**EXERCISE OBJECTIVE:** Copy out each line of the material below word for word, from the first line to the last.

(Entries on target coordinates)
○ ○ ○ ○ ○ ○ ○
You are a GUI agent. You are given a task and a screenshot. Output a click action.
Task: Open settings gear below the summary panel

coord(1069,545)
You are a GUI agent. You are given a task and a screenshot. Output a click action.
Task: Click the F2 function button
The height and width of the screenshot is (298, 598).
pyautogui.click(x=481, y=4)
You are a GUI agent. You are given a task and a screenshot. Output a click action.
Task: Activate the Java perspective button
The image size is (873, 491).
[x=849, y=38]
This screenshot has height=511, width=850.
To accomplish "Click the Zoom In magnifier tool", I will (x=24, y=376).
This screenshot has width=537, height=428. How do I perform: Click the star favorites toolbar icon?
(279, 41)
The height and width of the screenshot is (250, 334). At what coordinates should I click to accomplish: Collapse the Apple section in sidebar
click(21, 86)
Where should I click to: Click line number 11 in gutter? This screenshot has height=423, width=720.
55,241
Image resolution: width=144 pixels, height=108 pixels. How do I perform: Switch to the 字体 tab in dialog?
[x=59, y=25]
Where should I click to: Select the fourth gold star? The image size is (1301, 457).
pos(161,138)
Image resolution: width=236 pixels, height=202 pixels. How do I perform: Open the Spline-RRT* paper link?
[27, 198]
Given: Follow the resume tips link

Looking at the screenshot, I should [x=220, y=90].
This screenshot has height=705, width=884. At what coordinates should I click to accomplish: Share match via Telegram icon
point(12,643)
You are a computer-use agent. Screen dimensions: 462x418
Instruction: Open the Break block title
○ ○ ○ ○ ○ ○ ○
**RESPONSE TO THE TASK:**
You are a GUI agent. You are given a task and a screenshot. Output a click action.
Task: Open settings gear below the summary panel

coord(1069,545)
You are a GUI agent. You are given a task and a screenshot. Output a click action.
Task: Click the F2 function button
The height and width of the screenshot is (298, 598).
pyautogui.click(x=481, y=4)
You are a GUI agent. You are given a task and a screenshot. Output a click action.
Task: Activate the Java perspective button
The image size is (873, 491).
[x=849, y=38]
This screenshot has height=511, width=850.
To accomplish "Click the Zoom In magnifier tool", I will (x=24, y=376).
This screenshot has width=537, height=428. How do I perform: Click the star favorites toolbar icon?
(279, 41)
The height and width of the screenshot is (250, 334). At what coordinates should I click to accomplish: Collapse the Apple section in sidebar
click(21, 86)
Where should I click to: Click line number 11 in gutter? This screenshot has height=423, width=720.
55,241
Image resolution: width=144 pixels, height=108 pixels. How do I perform: Switch to the 字体 tab in dialog?
[x=59, y=25]
Where should I click to: Select the fourth gold star? The image size is (1301, 457).
pos(161,138)
Image resolution: width=236 pixels, height=202 pixels. How do I perform: Open the Spline-RRT* paper link?
[27, 198]
Given: Follow the resume tips link

Looking at the screenshot, I should [x=220, y=90].
This screenshot has height=705, width=884. At what coordinates should I click to accomplish: Share match via Telegram icon
point(12,643)
You are a computer-use agent. Screen dimensions: 462x418
Instruction: Open the Break block title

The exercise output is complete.